▸ **TASK TO CARRY OUT**: Some lines in the material below hold the word "agent". Copy all of them.

[Opening STUDY MATERIAL section]

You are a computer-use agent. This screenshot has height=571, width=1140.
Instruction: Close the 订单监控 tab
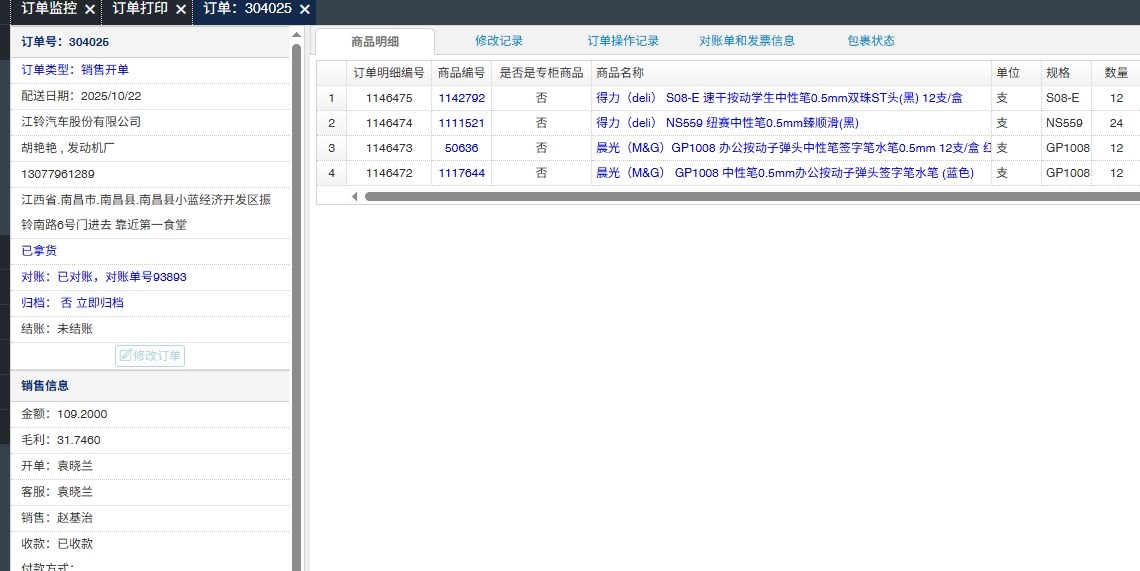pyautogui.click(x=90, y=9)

[Closing STUDY MATERIAL section]
[Opening STUDY MATERIAL section]

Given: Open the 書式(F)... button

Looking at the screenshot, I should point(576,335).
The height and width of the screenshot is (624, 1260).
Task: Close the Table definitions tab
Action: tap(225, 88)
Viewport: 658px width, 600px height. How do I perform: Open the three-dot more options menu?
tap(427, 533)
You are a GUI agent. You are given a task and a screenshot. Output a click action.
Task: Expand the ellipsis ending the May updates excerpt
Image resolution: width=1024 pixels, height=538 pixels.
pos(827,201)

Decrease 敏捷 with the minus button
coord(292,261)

[Closing STUDY MATERIAL section]

▸ **RESPONSE TO THE EXERCISE**:
You are a computer-use agent. This screenshot has height=571, width=1140.
You are a GUI agent. You are given a task and a screenshot. Output a click action.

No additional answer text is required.